Sugar and Salt by Susan Wiggs
Jerome “Sugar” Barnes learned the art of baking in his grandma’s bakery, also called Sugar, on historic Perdita Street in San Francisco. He supplies baked goods to the Lost and Found Bookshop across the street.
When the restaurant that shares his commercial kitchen loses its longtime tenant, a newcomer moves in: Margot Salton, a barbecue master from Texas.
Margot isn’t exactly on the run, but she needs a fresh start. She’s taken care of herself her whole life, pulling herself up by her fingernails to recover from trauma, and her dream has been to open a restaurant somewhere far, far from Texas. The shared kitchen with Jerome Sugar’s bakery is the perfect setup: a state-of-the-art kitchen and a vibrant neighborhood popular with tourists and locals.
Margot instantly takes to Jerome’s grandmother, the lively, opinionated Ida, and the older woman proves to be a good mentor. Margot thinks Jerome is gorgeous, and despite their different backgrounds their attraction is powerful–even though Jerome worries that Margot will simply move on from him once she’s found some peace and stability. But just as she starts to relax into a happy new future, Margot’s past in Texas comes back to haunt her.

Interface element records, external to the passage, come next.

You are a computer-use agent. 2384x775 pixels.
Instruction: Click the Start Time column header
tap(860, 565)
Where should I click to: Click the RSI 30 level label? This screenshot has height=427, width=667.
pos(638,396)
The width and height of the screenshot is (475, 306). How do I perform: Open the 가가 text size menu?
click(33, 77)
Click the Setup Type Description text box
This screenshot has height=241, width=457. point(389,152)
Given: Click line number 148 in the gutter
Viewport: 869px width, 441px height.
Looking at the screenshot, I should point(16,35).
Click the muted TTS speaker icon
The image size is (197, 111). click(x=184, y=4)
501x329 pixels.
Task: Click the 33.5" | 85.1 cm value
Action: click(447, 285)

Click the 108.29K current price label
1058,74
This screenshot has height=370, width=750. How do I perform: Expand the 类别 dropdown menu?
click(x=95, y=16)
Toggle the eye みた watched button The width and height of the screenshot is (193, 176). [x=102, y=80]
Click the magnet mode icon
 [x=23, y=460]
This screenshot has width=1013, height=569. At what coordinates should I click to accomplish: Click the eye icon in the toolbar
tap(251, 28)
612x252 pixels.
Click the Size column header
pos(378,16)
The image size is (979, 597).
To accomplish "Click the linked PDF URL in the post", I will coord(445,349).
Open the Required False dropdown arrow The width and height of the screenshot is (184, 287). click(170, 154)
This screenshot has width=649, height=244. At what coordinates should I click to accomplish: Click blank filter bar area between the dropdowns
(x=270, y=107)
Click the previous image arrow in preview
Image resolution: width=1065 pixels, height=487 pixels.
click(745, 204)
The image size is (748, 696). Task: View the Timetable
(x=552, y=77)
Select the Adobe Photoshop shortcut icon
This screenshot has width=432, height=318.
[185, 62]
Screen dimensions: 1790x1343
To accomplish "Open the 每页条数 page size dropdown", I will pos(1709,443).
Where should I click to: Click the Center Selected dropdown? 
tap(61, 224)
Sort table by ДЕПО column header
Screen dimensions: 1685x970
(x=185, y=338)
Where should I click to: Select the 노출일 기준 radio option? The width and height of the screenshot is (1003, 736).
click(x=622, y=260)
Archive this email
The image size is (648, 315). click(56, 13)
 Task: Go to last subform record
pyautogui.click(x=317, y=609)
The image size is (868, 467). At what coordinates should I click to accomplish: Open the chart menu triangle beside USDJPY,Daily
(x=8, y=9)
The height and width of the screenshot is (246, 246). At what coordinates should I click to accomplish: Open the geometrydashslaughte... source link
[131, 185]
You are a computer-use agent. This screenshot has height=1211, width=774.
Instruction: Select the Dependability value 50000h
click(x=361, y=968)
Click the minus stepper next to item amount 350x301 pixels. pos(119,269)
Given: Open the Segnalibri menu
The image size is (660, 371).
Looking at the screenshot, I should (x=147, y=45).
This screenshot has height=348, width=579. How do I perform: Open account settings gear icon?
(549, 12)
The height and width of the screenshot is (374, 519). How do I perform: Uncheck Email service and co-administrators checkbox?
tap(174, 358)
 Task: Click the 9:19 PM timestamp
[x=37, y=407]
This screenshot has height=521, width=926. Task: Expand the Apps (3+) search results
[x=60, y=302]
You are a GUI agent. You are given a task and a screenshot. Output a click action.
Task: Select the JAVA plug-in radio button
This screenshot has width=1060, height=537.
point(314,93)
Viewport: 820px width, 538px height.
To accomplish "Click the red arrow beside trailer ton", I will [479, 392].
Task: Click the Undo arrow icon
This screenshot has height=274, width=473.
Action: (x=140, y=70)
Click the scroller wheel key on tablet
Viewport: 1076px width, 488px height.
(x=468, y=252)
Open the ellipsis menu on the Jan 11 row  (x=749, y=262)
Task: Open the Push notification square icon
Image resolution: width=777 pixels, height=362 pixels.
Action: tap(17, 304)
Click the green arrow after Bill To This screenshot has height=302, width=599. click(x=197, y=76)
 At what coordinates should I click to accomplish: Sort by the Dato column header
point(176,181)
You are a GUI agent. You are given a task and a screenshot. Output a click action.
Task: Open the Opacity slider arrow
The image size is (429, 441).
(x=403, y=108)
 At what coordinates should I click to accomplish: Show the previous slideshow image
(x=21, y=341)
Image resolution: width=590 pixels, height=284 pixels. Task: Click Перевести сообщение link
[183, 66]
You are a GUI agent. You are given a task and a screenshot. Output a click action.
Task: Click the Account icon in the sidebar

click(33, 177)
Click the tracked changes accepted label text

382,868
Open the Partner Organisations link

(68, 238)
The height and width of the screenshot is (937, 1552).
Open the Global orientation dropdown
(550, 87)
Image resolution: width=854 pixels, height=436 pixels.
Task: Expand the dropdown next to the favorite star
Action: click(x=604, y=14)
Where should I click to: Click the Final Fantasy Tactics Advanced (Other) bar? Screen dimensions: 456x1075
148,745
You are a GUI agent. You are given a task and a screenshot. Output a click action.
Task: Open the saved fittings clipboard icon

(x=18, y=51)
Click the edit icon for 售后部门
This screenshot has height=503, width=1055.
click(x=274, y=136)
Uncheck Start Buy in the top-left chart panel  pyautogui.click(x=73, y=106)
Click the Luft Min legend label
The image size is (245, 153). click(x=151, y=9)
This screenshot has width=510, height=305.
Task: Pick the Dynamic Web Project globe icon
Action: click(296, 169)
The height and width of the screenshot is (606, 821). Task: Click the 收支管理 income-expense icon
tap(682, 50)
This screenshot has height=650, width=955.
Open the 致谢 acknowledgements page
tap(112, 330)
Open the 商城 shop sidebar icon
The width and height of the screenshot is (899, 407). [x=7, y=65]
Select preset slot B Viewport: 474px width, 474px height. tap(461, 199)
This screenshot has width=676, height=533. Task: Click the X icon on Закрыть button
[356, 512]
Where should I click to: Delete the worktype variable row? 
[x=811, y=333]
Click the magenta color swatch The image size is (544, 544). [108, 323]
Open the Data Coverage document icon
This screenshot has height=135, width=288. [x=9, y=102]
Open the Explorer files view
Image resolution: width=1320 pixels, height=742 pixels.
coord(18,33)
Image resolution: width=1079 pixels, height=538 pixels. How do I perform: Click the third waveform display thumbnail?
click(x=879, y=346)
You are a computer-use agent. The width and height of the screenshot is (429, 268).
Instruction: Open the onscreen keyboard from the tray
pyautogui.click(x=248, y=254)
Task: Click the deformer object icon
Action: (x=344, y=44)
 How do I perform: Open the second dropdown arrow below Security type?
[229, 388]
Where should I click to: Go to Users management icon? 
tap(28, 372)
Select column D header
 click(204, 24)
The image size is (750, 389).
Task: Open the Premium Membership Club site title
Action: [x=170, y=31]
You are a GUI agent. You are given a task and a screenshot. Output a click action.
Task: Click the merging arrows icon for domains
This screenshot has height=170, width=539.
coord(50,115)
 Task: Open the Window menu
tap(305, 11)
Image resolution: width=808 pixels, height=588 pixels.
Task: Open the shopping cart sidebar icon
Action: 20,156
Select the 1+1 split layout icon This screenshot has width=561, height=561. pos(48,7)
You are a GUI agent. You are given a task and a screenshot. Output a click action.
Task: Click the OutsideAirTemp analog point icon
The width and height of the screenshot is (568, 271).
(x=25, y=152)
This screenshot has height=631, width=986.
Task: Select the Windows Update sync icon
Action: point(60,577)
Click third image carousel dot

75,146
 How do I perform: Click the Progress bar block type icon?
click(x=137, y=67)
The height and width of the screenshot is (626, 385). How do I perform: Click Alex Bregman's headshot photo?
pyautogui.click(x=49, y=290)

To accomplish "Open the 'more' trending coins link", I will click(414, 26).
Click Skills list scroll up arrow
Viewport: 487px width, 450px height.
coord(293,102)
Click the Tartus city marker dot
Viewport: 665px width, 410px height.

Wash Day Diaries by Jamila Rowser and Robyn Smith
Wash Day Diaries tells the story of four best friends–Kim, Tanisha, Davene, and Cookie–through five connected short story comics that follow these young women through the ups and downs of their daily lives in the Bronx. The book takes its title from the wash day experience shared by Black women everywhere of setting aside all plans and responsibilities for a full day of washing, conditioning, and nourishing their hair. Each short story uses hair routines as a window into these four characters’ everyday lives and how they care for each other. Jamila Rowser and Robyn Smith originally kickstarted their critically acclaimed, award-winning slice of life mini comic, Wash Day , inspired by Rowser’s own wash day ritual and their shared desire to see more comics featuring the daily lived experiences of young Black women. Wash Day Diaries includes an updated, full color version of this original comic–which follows Kim, a 26-year-old woman living in the Bronx–as the book’s first chapter and expands into a graphic novel with short stories about these vibrant and relatable new characters. In expanding the story of Kim and her friends, the authors pay tribute to Black sisterhood through portraits of shared, yet deeply personal experiences of Black hair care. From self-care to spilling the tea at an hours-long salon appointment to healing family rifts, the stories are brought to life through beautifully drawn characters and different color palettes reflecting the mood in each story. At times touching, quiet, triumphant, and laugh out loud funny, the stories of Wash Day Diaries pay a loving tribute to Black joy and the resilience of Black women.